- Reading text:
--

A study by Moroni et al. (2015) highlighted that the LDPE and PET samples peak at wavelength greater than 1100 nm, the feature importance algorithm applied in this study highlighted different ranges of wavelength importance for the machine learning algorithms to learn. Generally, for PET and ABS, the important features are around the 300 nm range while for LDPE it is around the 300 nm and 700 nm ranges. This indicates although LDPE and PET samples peak and better recognized in wavelength greater than 1100 nm, these wavelengths are not necessarily important for the ML algorithm model development.

To the best of our knowledge, there are no known studies using ML-based techniques for MPs detection and quantification in soil using vis-NIR data. The closest related study by Corradini et al. (2019) reported the application of multilinear regression by regressing the known MPs concentration with absorbance readings at 350 nm – 2500 nm for LDPE and PET samples. In Corradini et al. (2019), a Bayesian approach was applied to determine the most probable linear regression model. From the same study, the R²values reported were 0.95 and 0.87 respectively in comparison to 0.83 and 0.66 obtained from this study for LDPE and PET respectively. Although the R²values from Corradini et al. (2019) show better regression models, the detection limit was only at 10 g kg-1 (1% w/w). Meanwhile, our study exhibits higher detection limit of up to 15% w/w of MPs concentration, particularly for LDPE and ABS samples where the R² values are the highest (R²>0.80). Considering MPs contamination in soil samples are typically beyond 1% w/w detection limit (Ng, Minasny & McBratney 2020), there is a potential of using vis-NIR and ML linear regression technique for the detection of higher concentration of MPs in soil sediment.

--

- Raw data:
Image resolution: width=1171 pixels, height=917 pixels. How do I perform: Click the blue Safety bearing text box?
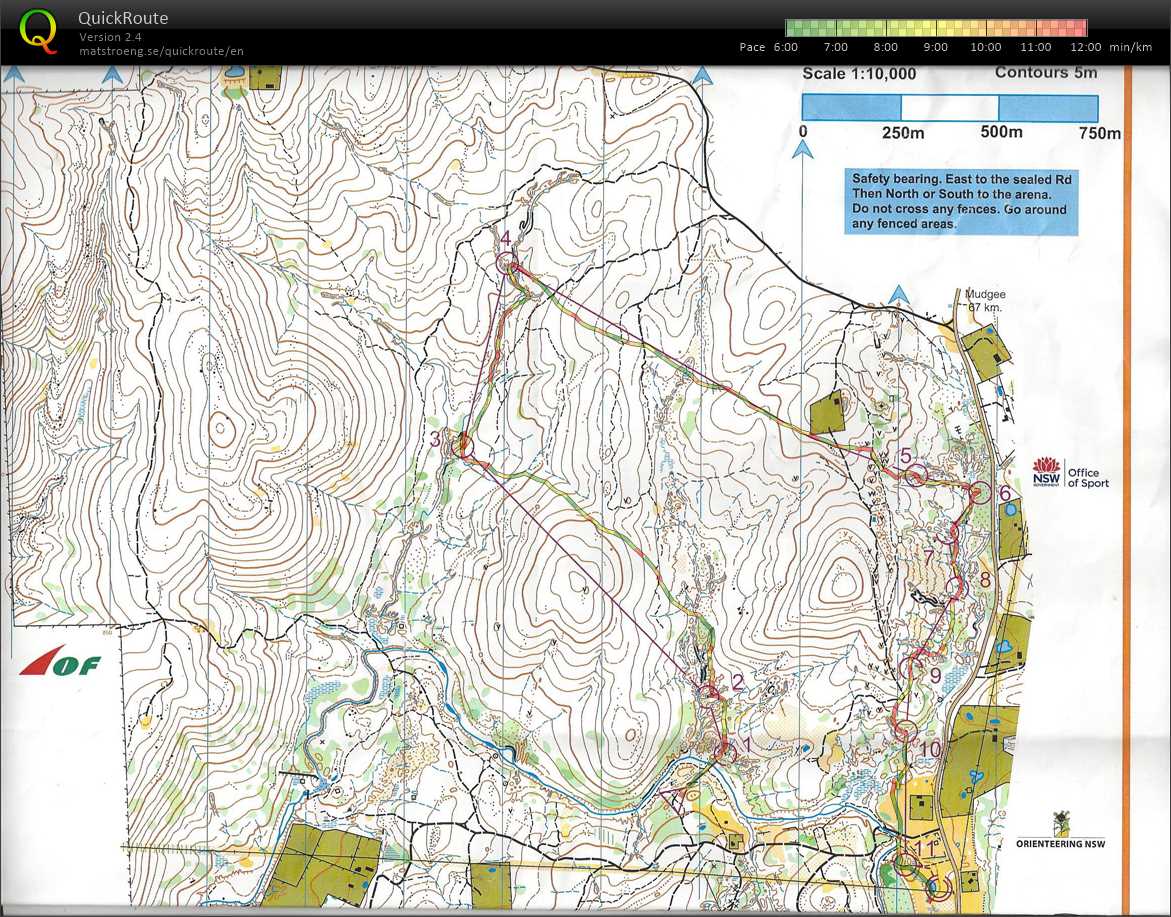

--

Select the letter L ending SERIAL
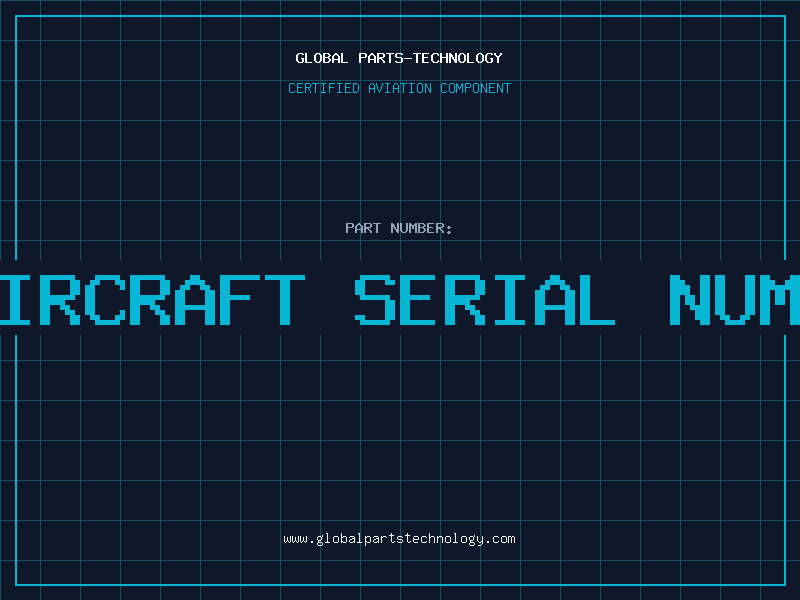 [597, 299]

--

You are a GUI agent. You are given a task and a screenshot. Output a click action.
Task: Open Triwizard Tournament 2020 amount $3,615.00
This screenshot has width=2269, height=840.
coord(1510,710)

--

- Apply what you read:
1) Copy the passage on microplastics in soil from "A study by Moroni" to "algorithm model development.".
2) Restate the paragraph of the microplastics passage that begins "A study by Moroni et al. (2015)" in shorter form, keeping its main facts.
The data is not needed for this work.

- Per-task outputs:
1)
A study by Moroni et al. (2015) highlighted that the LDPE and PET samples peak at wavelength greater than 1100 nm, the feature importance algorithm applied in this study highlighted different ranges of wavelength importance for the machine learning algorithms to learn. Generally, for PET and ABS, the important features are around the 300 nm range while for LDPE it is around the 300 nm and 700 nm ranges. This indicates although LDPE and PET samples peak and better recognized in wavelength greater than 1100 nm, these wavelengths are not necessarily important for the ML algorithm model development.

2) Moroni et al. (2015) showed that LDPE and PET samples peak at wavelengths above 1100 nm. In this study, however, the feature importance algorithm found different important ranges for the machine learning algorithms. These were around 300 nm for PET and ABS, and around 300 nm and 700 nm for LDPE. So although LDPE and PET peak and are better recognized above 1100 nm, those wavelengths are not necessarily important for ML model development.